Use the binomial series,
\[
(1+x)^{r}=\sum_{n=0}^{\infty}\left(\begin{array}{l}
r \\
n
\end{array}\right) x^{n}
\]
to find a $4^{\text {th }}$ order Maclaurin polynomial in order to estimate $\left(\frac{2}{3}\right)^{-\frac{1}{3}}$. Round the answer to three decimal places.
Final Answer: The 4th order Maclaurin polynomial for the function \((\frac{2}{3})^{-\frac{1}{3}}\) is approximately \(\boxed{1.144}\).
Step 1 :We are asked to find the 4th order Maclaurin polynomial for the function \((\frac{2}{3})^{-\frac{1}{3}}\).
Step 2 :We can rewrite this function as \((1 - \frac{1}{3})^{-\frac{1}{3}}\). This is in the form of \((1+x)^r\) where \(x = -\frac{1}{3}\) and \(r = -\frac{1}{3}\).

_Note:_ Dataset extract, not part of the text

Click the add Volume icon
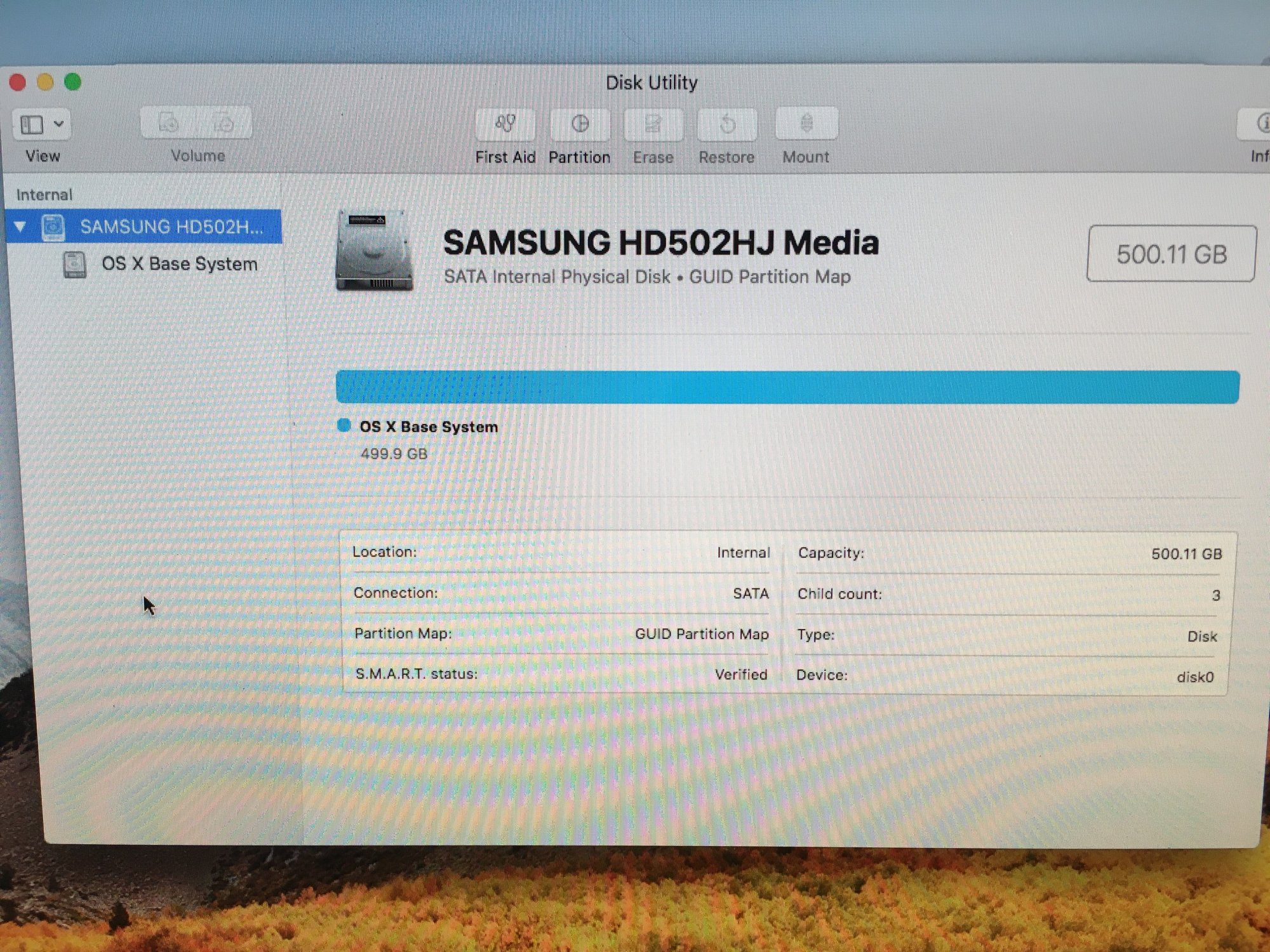Viewport: 1270px width, 952px height. [168, 122]
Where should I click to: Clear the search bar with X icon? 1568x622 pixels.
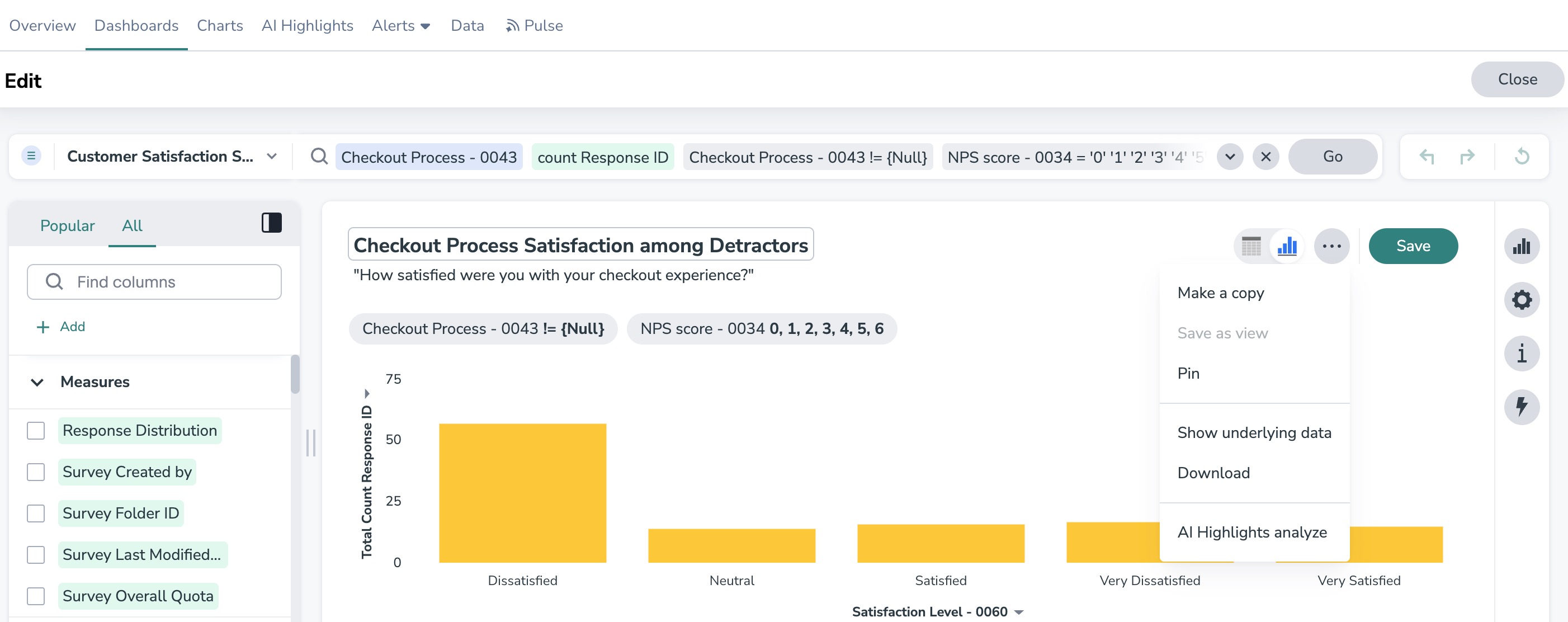tap(1265, 157)
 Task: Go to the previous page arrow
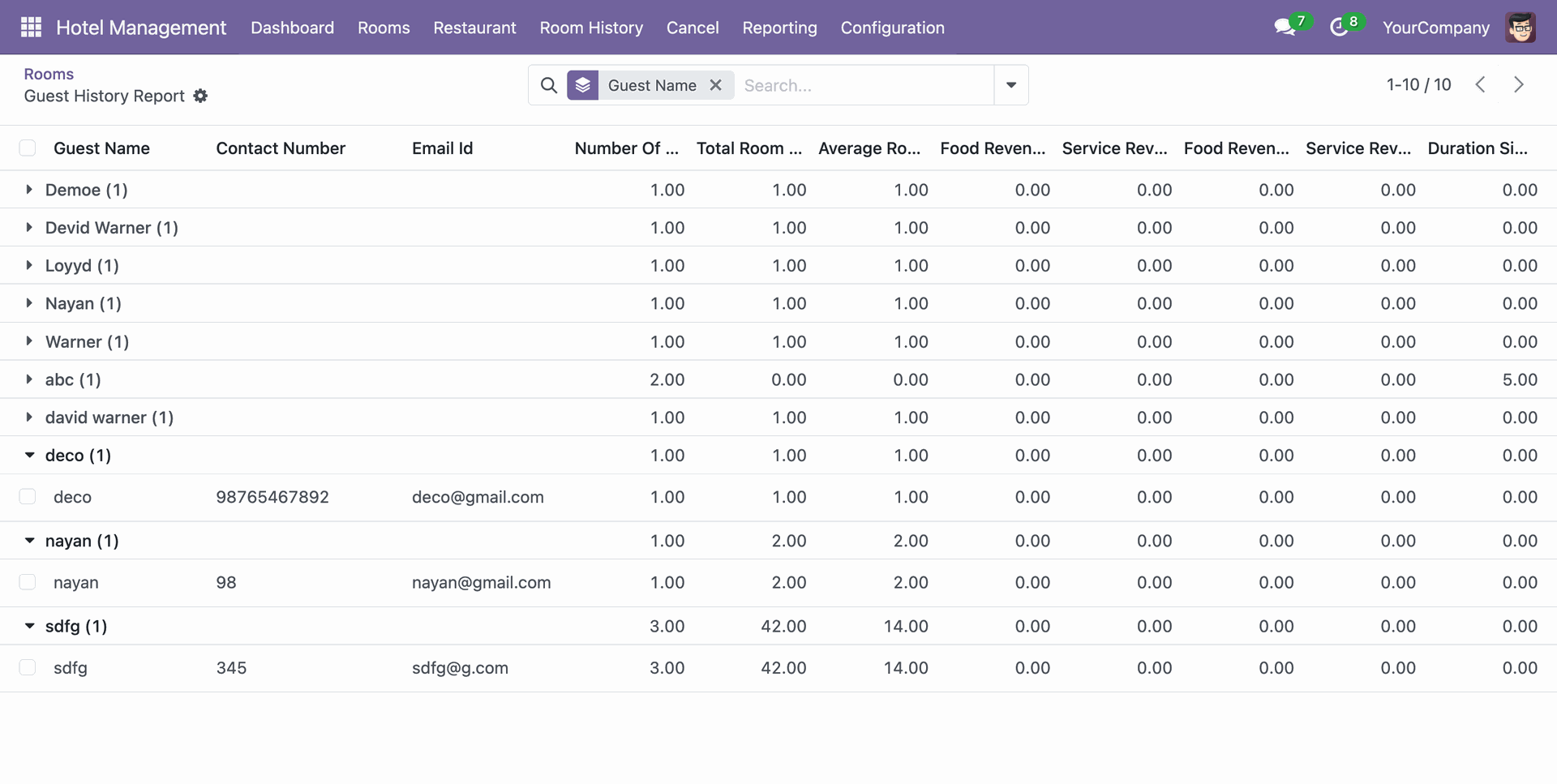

Step 3 :The 4th order Maclaurin polynomial is given by the sum of the first 5 terms of the binomial series. We can calculate these terms using the binomial coefficient formula, \(\left(\begin{array}{l} r \\ n \end{array}\right) = \frac{r(r-1)(r-2)...(r-n+1)}{n!}\), and the power of x, \(x^n\).
Step 4 :Substituting the values of x and r into the binomial series, we get a polynomial value of approximately 1.1439821165472746.
Step 5 :Final Answer: The 4th order Maclaurin polynomial for the function \((\frac{2}{3})^{-\frac{1}{3}}\) is approximately \(\boxed{1.144}\).